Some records
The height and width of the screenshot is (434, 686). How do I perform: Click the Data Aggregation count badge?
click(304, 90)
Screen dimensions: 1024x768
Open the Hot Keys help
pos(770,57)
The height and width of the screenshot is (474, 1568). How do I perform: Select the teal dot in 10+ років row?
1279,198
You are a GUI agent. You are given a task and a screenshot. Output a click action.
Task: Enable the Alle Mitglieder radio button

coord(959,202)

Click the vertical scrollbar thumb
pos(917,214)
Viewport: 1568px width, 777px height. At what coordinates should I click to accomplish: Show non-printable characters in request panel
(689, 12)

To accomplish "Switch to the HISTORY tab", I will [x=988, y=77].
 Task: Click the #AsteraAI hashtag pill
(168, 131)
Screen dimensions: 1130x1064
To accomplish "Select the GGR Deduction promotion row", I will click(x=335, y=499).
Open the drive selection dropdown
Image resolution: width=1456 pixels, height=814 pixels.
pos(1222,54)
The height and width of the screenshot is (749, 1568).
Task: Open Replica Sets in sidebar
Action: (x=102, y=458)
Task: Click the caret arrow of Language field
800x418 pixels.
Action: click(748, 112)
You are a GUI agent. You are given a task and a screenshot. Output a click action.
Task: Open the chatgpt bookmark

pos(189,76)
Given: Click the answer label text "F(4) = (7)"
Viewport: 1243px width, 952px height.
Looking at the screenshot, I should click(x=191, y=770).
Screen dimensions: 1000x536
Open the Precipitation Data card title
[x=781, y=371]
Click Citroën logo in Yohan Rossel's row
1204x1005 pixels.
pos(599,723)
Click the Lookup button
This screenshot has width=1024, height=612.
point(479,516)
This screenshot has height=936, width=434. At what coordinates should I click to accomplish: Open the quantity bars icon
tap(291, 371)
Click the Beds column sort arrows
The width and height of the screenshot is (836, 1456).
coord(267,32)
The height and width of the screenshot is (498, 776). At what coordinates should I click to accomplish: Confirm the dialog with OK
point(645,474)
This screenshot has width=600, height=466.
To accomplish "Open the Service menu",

## Task to complete
Update the material by replacing "Screen dimensions" with "Screen size" wherever it occurs, leaving everything else unchanged.

## Task response
The height and width of the screenshot is (434, 686). How do I perform: Click the Data Aggregation count badge?
click(304, 90)
Screen size: 1024x768
Open the Hot Keys help
pos(770,57)
The height and width of the screenshot is (474, 1568). How do I perform: Select the teal dot in 10+ років row?
1279,198
You are a GUI agent. You are given a task and a screenshot. Output a click action.
Task: Enable the Alle Mitglieder radio button

coord(959,202)

Click the vertical scrollbar thumb
pos(917,214)
Viewport: 1568px width, 777px height. At what coordinates should I click to accomplish: Show non-printable characters in request panel
(689, 12)

To accomplish "Switch to the HISTORY tab", I will [x=988, y=77].
 Task: Click the #AsteraAI hashtag pill
(168, 131)
Screen size: 1130x1064
To accomplish "Select the GGR Deduction promotion row", I will click(x=335, y=499).
Open the drive selection dropdown
Image resolution: width=1456 pixels, height=814 pixels.
pos(1222,54)
The height and width of the screenshot is (749, 1568).
Task: Open Replica Sets in sidebar
Action: (x=102, y=458)
Task: Click the caret arrow of Language field
800x418 pixels.
Action: click(748, 112)
You are a GUI agent. You are given a task and a screenshot. Output a click action.
Task: Open the chatgpt bookmark

pos(189,76)
Given: Click the answer label text "F(4) = (7)"
Viewport: 1243px width, 952px height.
Looking at the screenshot, I should click(x=191, y=770).
Screen size: 1000x536
Open the Precipitation Data card title
[x=781, y=371]
Click Citroën logo in Yohan Rossel's row
1204x1005 pixels.
pos(599,723)
Click the Lookup button
This screenshot has width=1024, height=612.
point(479,516)
This screenshot has height=936, width=434. At what coordinates should I click to accomplish: Open the quantity bars icon
tap(291, 371)
Click the Beds column sort arrows
The width and height of the screenshot is (836, 1456).
coord(267,32)
The height and width of the screenshot is (498, 776). At what coordinates should I click to accomplish: Confirm the dialog with OK
point(645,474)
This screenshot has width=600, height=466.
To accomplish "Open the Service menu",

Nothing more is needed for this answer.